The beetles began to advance.

-Davies-

“Back to back,” the captain said, “for all the good it’s going to do us. Let’s take as many of these fuckers with us as we can.”

Davies happened to be the one facing the main gate when they formed up and so was first to see the beasts there move aside and the big one make its way forward. It moved slowly, majestically Davies thought, as if it knew it was king of all it surveyed here in this place. It raised a black pincer the size of a horse as if waving to its subjects in acknowledgement. All other movement on the plain stopped as the beetle reached the doorway. It filled the whole arch, almost as if the gate had been made for the purpose.

“Fucking hell,” Wiggo said, “it’s built like a fucking tank.”

“Well that’s handy,” the captain said. “It so happens we’ve got a way of dealing with tanks. Quick, lads. Grenades, before it gets out of the gate.”

All four of them took a grenade each.

“On three, pull the pins. Don’t throw them high. Lob them under it, take it out from below. One, two…three.”

Following Banks’ lead, they lobbed the grenades underhand just above ground level.

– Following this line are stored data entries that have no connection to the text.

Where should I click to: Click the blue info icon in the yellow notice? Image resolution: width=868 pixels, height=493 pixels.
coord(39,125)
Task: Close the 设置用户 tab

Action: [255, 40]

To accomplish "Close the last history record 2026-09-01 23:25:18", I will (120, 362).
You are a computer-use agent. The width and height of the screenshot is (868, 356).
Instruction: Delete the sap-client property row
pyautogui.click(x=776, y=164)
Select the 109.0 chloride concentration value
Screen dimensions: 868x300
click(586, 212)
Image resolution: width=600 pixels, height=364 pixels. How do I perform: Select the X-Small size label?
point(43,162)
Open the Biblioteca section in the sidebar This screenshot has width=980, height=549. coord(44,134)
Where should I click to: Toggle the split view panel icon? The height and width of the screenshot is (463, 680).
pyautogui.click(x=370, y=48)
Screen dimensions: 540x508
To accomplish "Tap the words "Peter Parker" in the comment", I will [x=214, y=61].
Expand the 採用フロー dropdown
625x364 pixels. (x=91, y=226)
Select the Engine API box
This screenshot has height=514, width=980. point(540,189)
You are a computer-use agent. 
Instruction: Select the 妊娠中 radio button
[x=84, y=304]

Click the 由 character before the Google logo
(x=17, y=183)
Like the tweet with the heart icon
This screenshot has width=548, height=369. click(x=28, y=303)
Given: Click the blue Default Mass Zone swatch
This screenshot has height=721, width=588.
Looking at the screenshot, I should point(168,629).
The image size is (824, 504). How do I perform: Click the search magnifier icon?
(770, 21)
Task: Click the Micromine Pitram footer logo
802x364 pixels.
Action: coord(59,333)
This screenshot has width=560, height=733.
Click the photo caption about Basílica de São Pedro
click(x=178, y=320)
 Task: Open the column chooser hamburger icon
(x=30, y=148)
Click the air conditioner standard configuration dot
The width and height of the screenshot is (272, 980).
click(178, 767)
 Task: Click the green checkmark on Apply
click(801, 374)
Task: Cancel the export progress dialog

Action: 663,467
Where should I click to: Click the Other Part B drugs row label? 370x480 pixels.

The beast caught one of them with a great pincer, the other three rolled out of sight below it, and the squad had just enough time to throw themselves to the ground before the grenades went up with a crack that echoed around the canyon.

Banks got them on their feet as soon as the roar faded, weapons raised. The huge beetle lay in the doorway, a great seeping hole all along the back of its shell, its head totally vaporized and smoking. Its bulk blocked the main entry to the city; none of the beasts backed up behind it would be able to get over it, for a few seconds at least. A high drone rose from all the beasts on this side of the gateway but now it didn’t seem coordinated, as if some kind of coherence had been lost. Davies’ suspicion was proved right when he looked over the plain; the beasts were no longer paying attention to the squad. Some were already heading to the fallen creature in the gateway to scavenge its parts, others, more than half of them, had taken to fighting among themselves. The plain became a battleground of snapping pincers and flying black ichor.